Last year there was this guy in IIT Chennai. He was a math and physics Olympiad with an IIT-JEE AIR of 12. He ended up with a 100%ile (and a score of 103 in CAT 2003!). He went on to join IIM-B. Realize that there are always going to be guys like this. Instead of worrying about them, realize that at the most there are going to be around 100 odd guys like this. Forget about them. Think about the 1100 others who are vying for the same seat as you. And if you are really bothered about such guys, then stock your fridge with some cold beer!
( Fail to plan then you plan to fail
Put in excruciating detail into the planning/scoping work before you start out. Make sure every waking hour is accounted for. Doesn’t mean you have to go overboard and start planning to account for each minute. Rather, a detailed account of how you are going to spend time over the next month. A caveat to the fore-mentioned point. At times we do things just because it was in the original plan. Make sure your plan is flexible. If a week before CAT you figure that doing more practice in RC is going to pay off, so be it!! But make sure you constantly check your plan and ask “Is it the right thing to do?” rather than “Am I doing it correctly?”

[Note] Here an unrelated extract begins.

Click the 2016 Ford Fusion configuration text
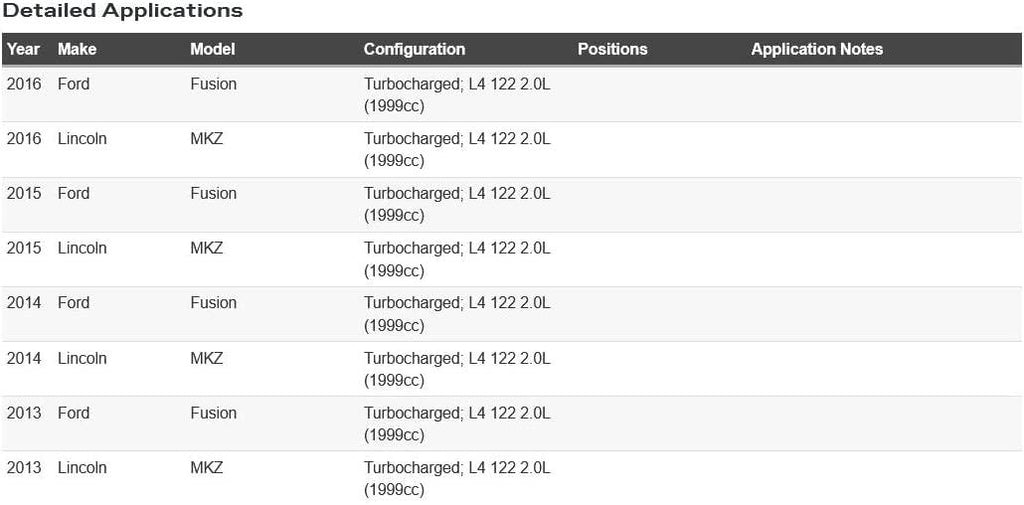The height and width of the screenshot is (505, 1024). point(457,95)
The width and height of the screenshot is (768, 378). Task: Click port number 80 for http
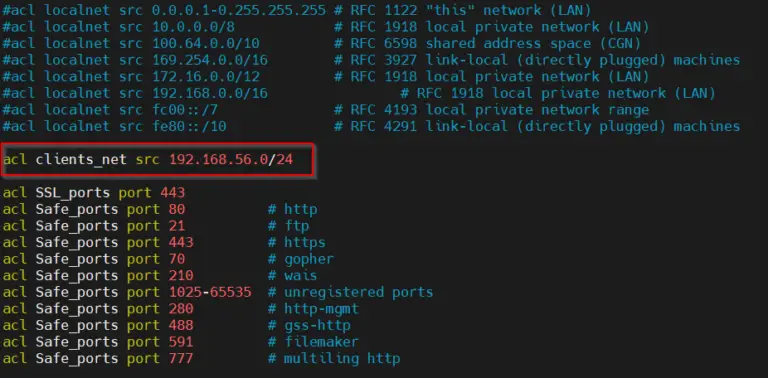[x=177, y=210]
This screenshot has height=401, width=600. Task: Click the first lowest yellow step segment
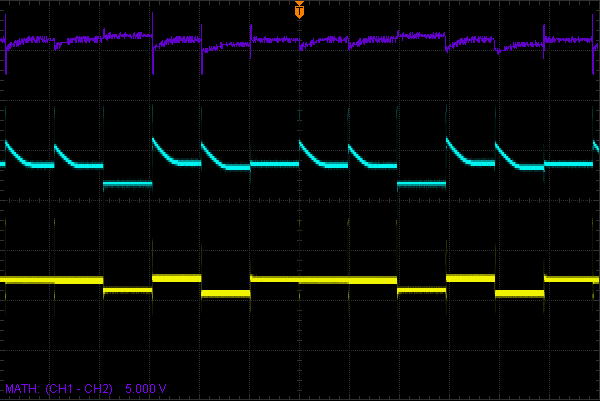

(9) Life is what happens when you are busy making plans – John Lennon (1940-1980)
Some words of wisdom that I keep telling myself everyday, CAT or no CAT. “The longer I live, the more I realize the impact of attitude on life. Attitude, to me, is more important than facts. It is more important than the past, than education, than money, than circumstances, than failures, than successes, than what other people think or say or do. It is more important than appearance, giftedness or skill. It will make or break a company… a church… a home.
The remarkable thing is we have a choice every day regarding the attitude we will embrace for that day. We cannot change our past… we cannot change the fact that people will act in a certain way. We cannot change the inevitable. The only thing we can do is play on the one string we have, and that is our attitude… I am convinced that life is 10% what happens to me and 90% how I react to it. “
At the end of the day it is a just an exam. Nothing more. Nothing less. No reason why you should treat it differently. No reason why you should worry more. No reason why you should not think about other things in life. No reason why you should not keep your cool. If you were expecting a list of dos and don’ts I am afraid I might have disappointed you. But this is not meant to serve as one in the first place – the institutes are already doing a pretty good job of that. What I have done is tried summarizing a few points (which I believe are neither mutually exclusive nor collectively exhaustive) to give you a checklist against which you can verify the usefulness of everything that you would be doing from now on.